In all of the above papers the authors came to the conclusion that the charging and discharging of a membrane capacitor (expected in the electrical models for nerve conduction (Hodgkin and Huxley, 1952)) cannot explain the observed changes in heat. The authors propose that most of the reversible heat production is due to entropy changes within the membrane during the action potential (see section 4.1).

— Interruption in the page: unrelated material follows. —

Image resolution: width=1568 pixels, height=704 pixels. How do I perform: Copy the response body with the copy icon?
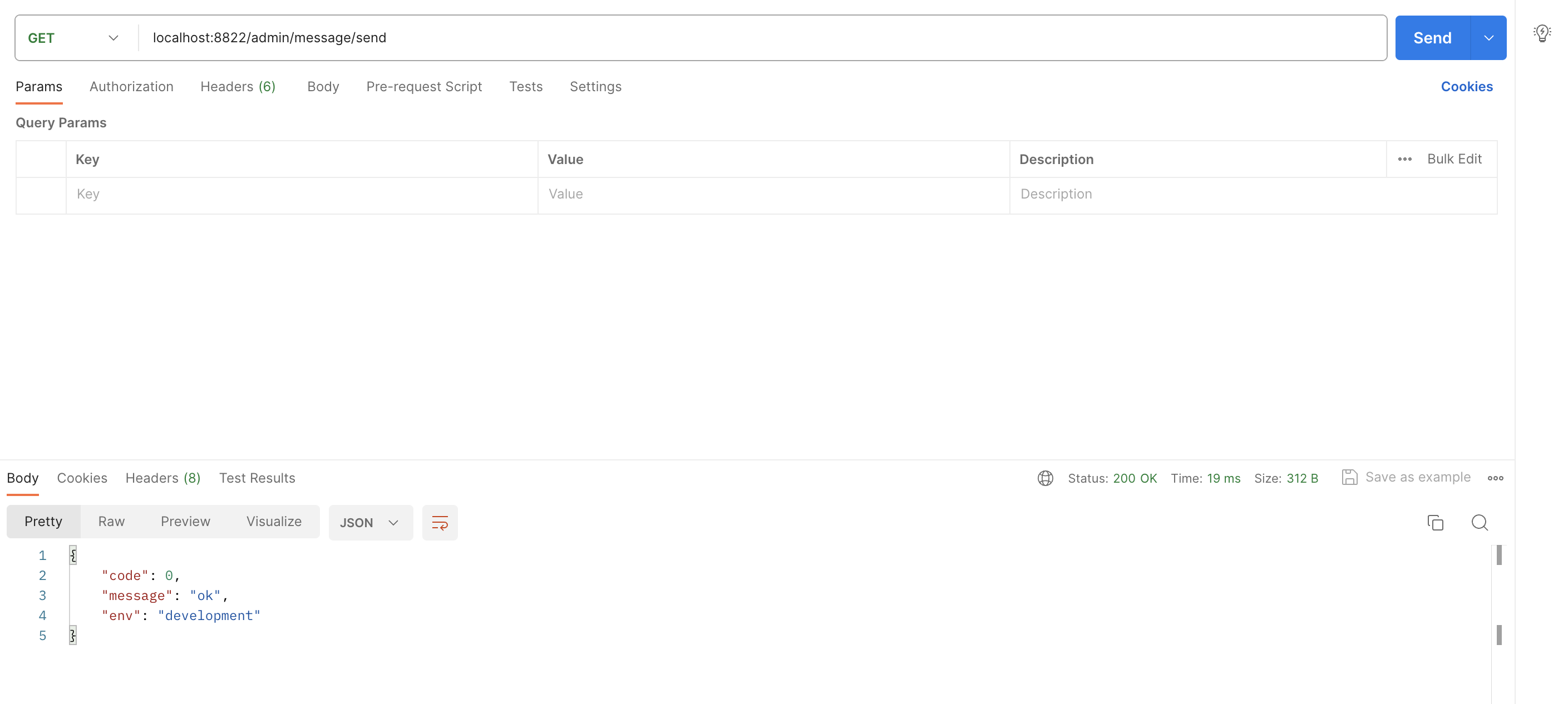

The essential findings of the heat experiments are summarized in a review by Ritchie & Keynes from 1985 (Ritchie and Keynes, 1985). They ruled out the possibility that the heat reabsorption phase of the action potential was due to heat diffusion into the bulk medium. The local heating of a nerve showed that heat diffusion away from the nerve is much slower than the reabsorption of heat that is measured during the action potential. This control experiment is shown in Fig. 3 (B) (Ritchie and Keynes, 1985). They also found that the action potential is exactly in phase and approximately proportional to the square of the transmembrane voltage (Fig. 4). Thus, the heat release is proportional to the energy of charging and discharging a capacitor. After some initial doubts in earlier papers on whether the heat reabsorption is complete, they also found that all heat is reabsorbed within experimental accuracy. In fact, they could show that, even for action potentials with a hyperpolarization phase, the total heat followed voltage (Fig. 4) (Ritchie and Keynes, 1985).

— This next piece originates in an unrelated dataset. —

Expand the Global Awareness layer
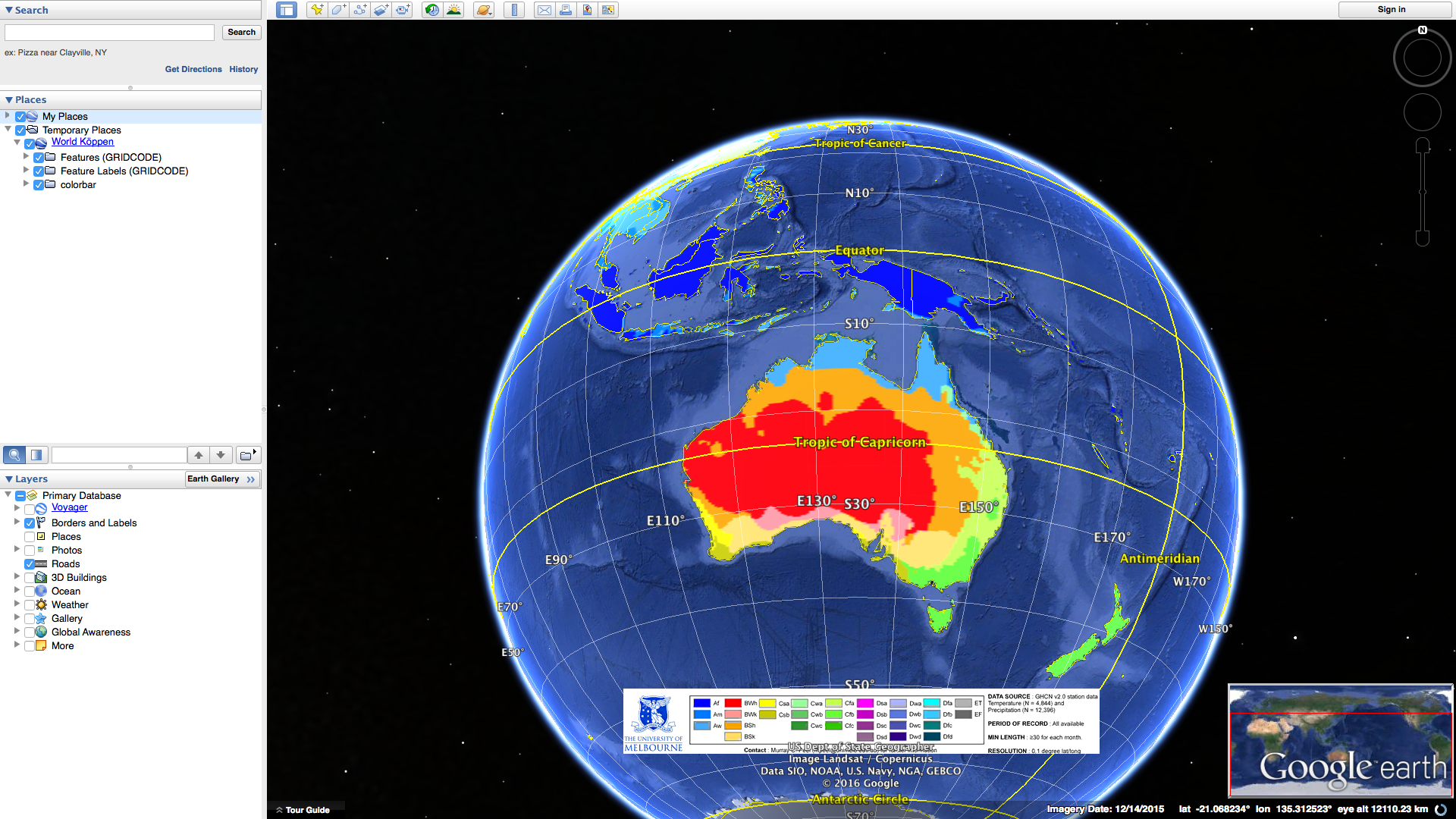[x=17, y=632]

The above experiments were limited to long action potentials of 100–200 ms. However, most nerve impulses display a temporal length on the order of 1 ms, which is about 2 orders of magnitude faster. Measurement of the heat release in such nerves requires different methods. Tasaki and Iwasa managed to obtain a faster response time by using a heat-sensitive polyvinylidene fluoride film (Tasaki and Iwasa, 1981). They recorded an action potential of 25 ms length in lobster nerve and later in garfish olfactory nerve and myelinated nerve fibers from bullfrog on action potentials with a time scale of 10–20 ms (Tasaki et al., 1989). As in the earlier measurements by Abbott, Howarth and Ritchie, Tasaki and collaborators found that the integrated heat is very small and consistent with nearly complete reabsorption. Results are shown in Fig. 5. These authors concluded that the heat production is in phase with the nerve pulse but that the total heat is unlikely to be caused by charging and discharging the membrane capacitor. The time course of voltage and heat was not always identical (Fig. 5 left a and b). They proposed that the heat production might originate from ion exchange in the superficial layer of the axoplasm (Tasaki et al., 1989) which was an idea generally favored by Tasaki. He proposed that the nerve pulse is accompanied by a phase transition in the proteins on the surface of the nerve (Tasaki, 1999).

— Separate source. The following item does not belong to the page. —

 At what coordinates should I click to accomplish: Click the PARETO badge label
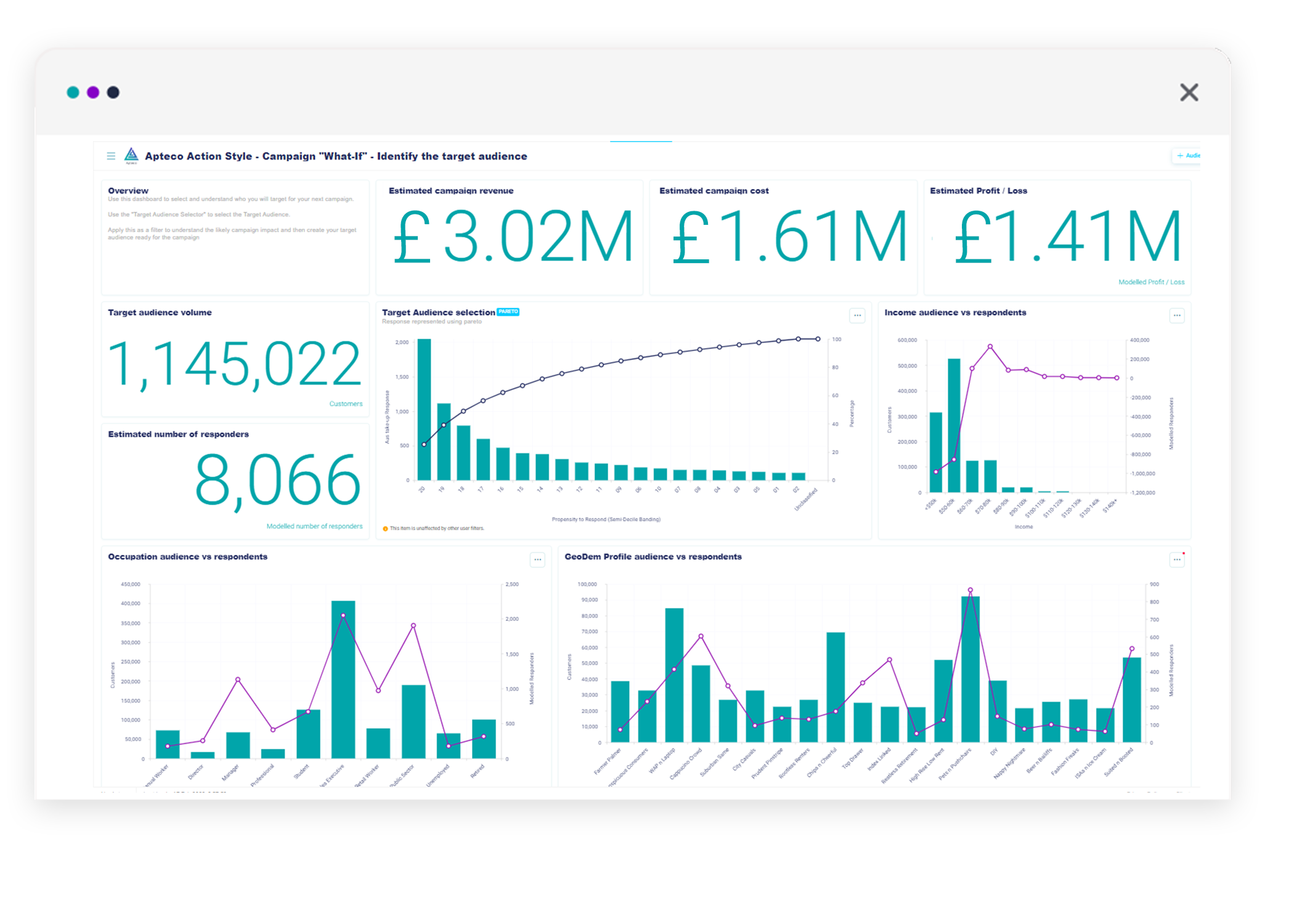click(508, 312)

It should be noted that, in addition to the striking reabsorption of heat, various other experiments indicate that the nerve pulse is not a purely electrical phenomenon. It has been found that the membrane of the axon changes its thickness (Tasaki et al., 1989; Iwasa and Tasaki, 1980; Iwasa et al., 1980; Tasaki and Iwasa, 1982a, b; Gonzalez-Perez et al., 2016) and its length (Tasaki et al., 1980, 1989; Wilke and Atzler, 1912), i.e., a change in axon dimension. Further, it has been shown in birefringence, light scattering and fluorescence experiments that lipids in the membrane change orientation and order during the pulse (Cohen et al., 1968; Tasaki et al., 1968, 1969a, 1969b, 1971; Cohen and Keynes, 1971). This indicates that the physical reality in nerves is far richer than that assumed in a purely electrical picture.